How to upload large files efficiently?

How to Upload Large Files Efficiently?

The Gladia API applies certain limits to guarantee stability and performance for all users:

Maximum audio duration:
- Standard plan → 135 minutes per request
- YouTube direct links → 120 minutes
- Enterprise plan → up to 4h15
Maximum file size: 1000 MB (1 GB)

Maximum file size can be increased with an Enterprise plan

Any file exceeding these limits will be rejected by the API.

When dealing with long or heavy recordings, the best approach is to optimize the file step by step before uploading. He are some best practices :

If you have a video, consider extracting only the audio → reduces file size and improves transcription performance.
Downsample the audio to 16 kHz → sufficient for speech recognition while keeping the file lighter.
Split files longer than 1 hour into smaller chunks → improves stability and transcription accuracy.
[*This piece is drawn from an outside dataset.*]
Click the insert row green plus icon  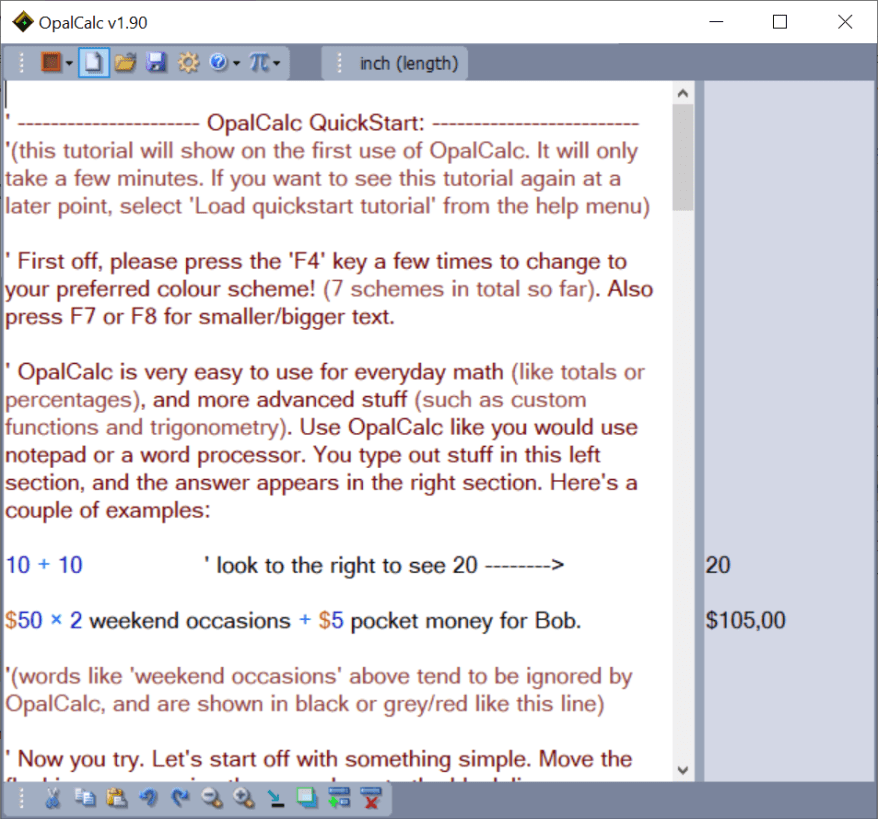[x=339, y=798]
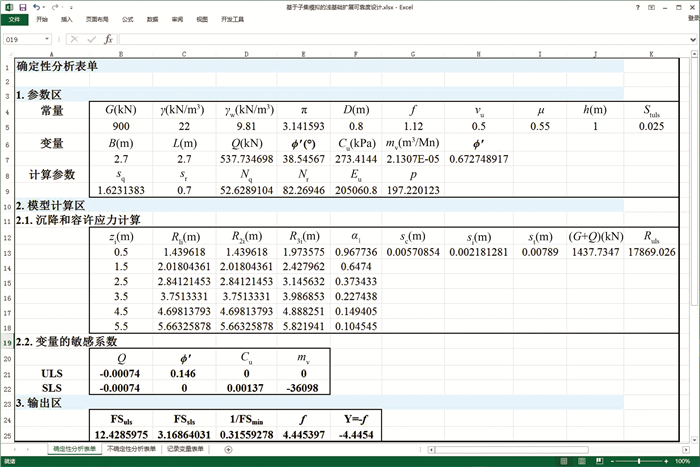Click the enter checkmark icon in formula bar
The width and height of the screenshot is (700, 467).
coord(91,39)
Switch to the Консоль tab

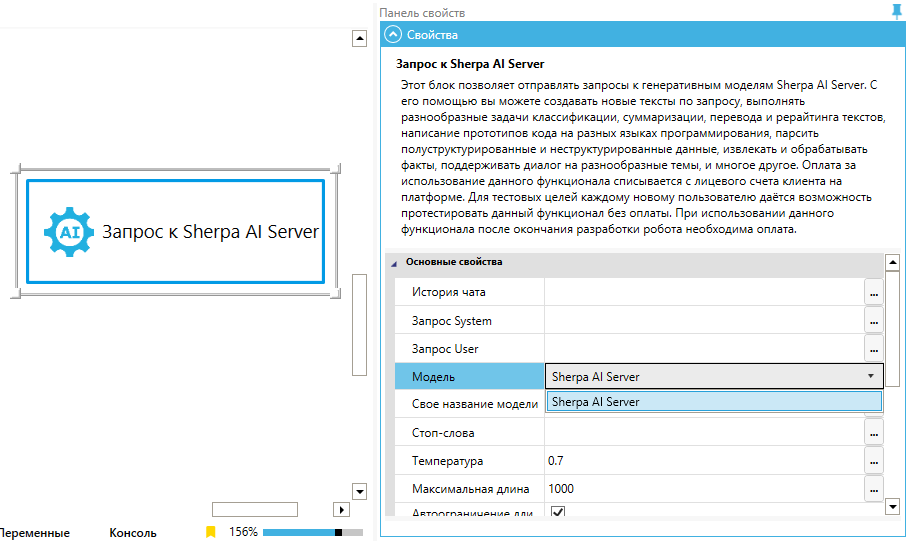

Let’s go through a concrete example.

We start with a 1h15 MP4 video weighing 450 MB.

First, we strip out the video part and extract the audio as a WAV file:


ffmpeg -i input.mp4 -vn -c:a pcm_s16le temp.wav

Now we have a raw audio WAV file, but it can be optimized a bit more.

For transcription, 16 kHz sampling rate is sufficient and helps reduce file size while keeping voice quality intact.


ffmpeg -i temp.wav -ar 16000 -c:a pcm_s16le optimized.wav

This produces an API-compatible file that is lighter and faster to process.

Since the optimized file is still 1h15 long, we split it into two smaller files, each no longer than 1 hour:


ffmpeg -i optimized.wav -f segment -segment_time 3600 -c copy chunk_%02d.wav

Both files now follow best practices: shorter chunks usually provide better stability and more accurate transcriptions.

After these steps, we end up with two WAV PCM files, each ≤ 1 hour and optimized at 16 kHz for efficient transcription.